* [Text shown]

*** Begin section ***

Verify that sessions stay up, routes are as expected, and traffic flows as predicted.
Wait for a defined soak period.
Gradually expand to a few more edges in different regions.
Only then, roll out globally.
If at any stage you detect anomalies, such as drops in reachability, unexpected route drops, or session churn, the pipeline stops and either rolls back automatically or pages a human with precise context.
You don’t need hyperscale to do this. You just need discipline and a bit of structure:
Tag devices into groups (pods, regions, roles).
Build your automation to operate per-group, not “all at once.”
Add health checks at each stage.
Suddenly, automation stops being a grenade and becomes a scalpel.
6. From Imperative to Declarative: Intent Over Commands
The next big leap is moving from an imperative model (“run these commands”) to a declarative model (“this is the state we want”).

*** End section ***

* [Questions]
a) Return the part of the network automation text from "Gradually expand to" to "with precise context.", word for word.
b) In one to three sentences, explain why the network automation text says staged rollouts don't require hyperscale, and what it says this approach turns automation into.
c) Write what comes next in the network automation text, picking up after its last sentence.

* [Given data]
*** Begin section ***

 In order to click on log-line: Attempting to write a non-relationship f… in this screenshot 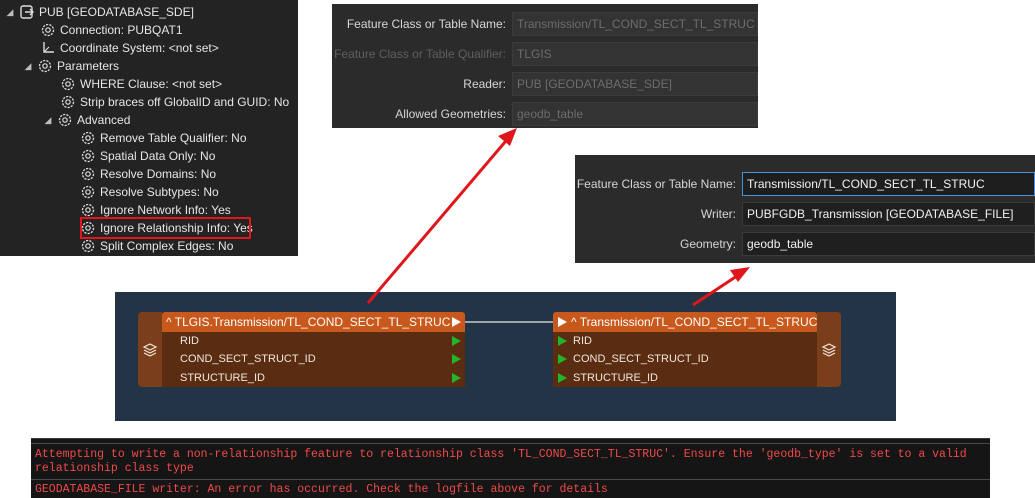, I will do `click(501, 454)`.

*** End section ***

* [Answers in order]
a)
Gradually expand to a few more edges in different regions.
Only then, roll out globally.
If at any stage you detect anomalies, such as drops in reachability, unexpected route drops, or session churn, the pipeline stops and either rolls back automatically or pages a human with precise context.

b) Hyperscale isn't needed because the approach only takes discipline and a bit of structure. That means tagging devices into groups such as pods, regions, and roles, building automation that works per group instead of all at once, and adding health checks at each stage. With that in place, automation stops being a grenade and becomes a scalpel.

c)
We’re already comfortable with this in other parts of the stack:
Kubernetes: you describe deployments and services; the system converges to that state.
Terraform: you declare infrastructure; Terraform figures out the actions needed to reach that.
In networking, we’re slowly catching up.
An imperative mindset says:
“For this new customer, I’ll configure interface x, add vlan y, configure vrf z, attach route-target, add policy-map…”
A declarative mindset says:
“Customer ABC needs an L3VPN with these prefixes, this QoS policy, and these export/import rules. Deploy that service.”
Under the hood, you still generate CLI or API calls, but your source of truth is the intent, not the commands.
This has huge benefits:
Idempotency: applying the same intent twice should result in the same state. You’re not accumulating duplicate CLI knobs.
Reviewability: you can diff intent objects, not wall-of-text configs. “We added one new RT” is easier to review than two hundred changed lines.
Portability: the same intent model can render configs for different vendors or OSs. That’s long-term leverage.
Rollback: rolling back means restoring a previous version of intent, not manually crafting inverse commands.
In practice, this often looks like:
Storing service definitions (e.g., VPNs, peering sessions, policies) as structured data: YAML, JSON, or a small database.
Having a rendering engine that takes those definitions and generates vendor-specific configurations per device.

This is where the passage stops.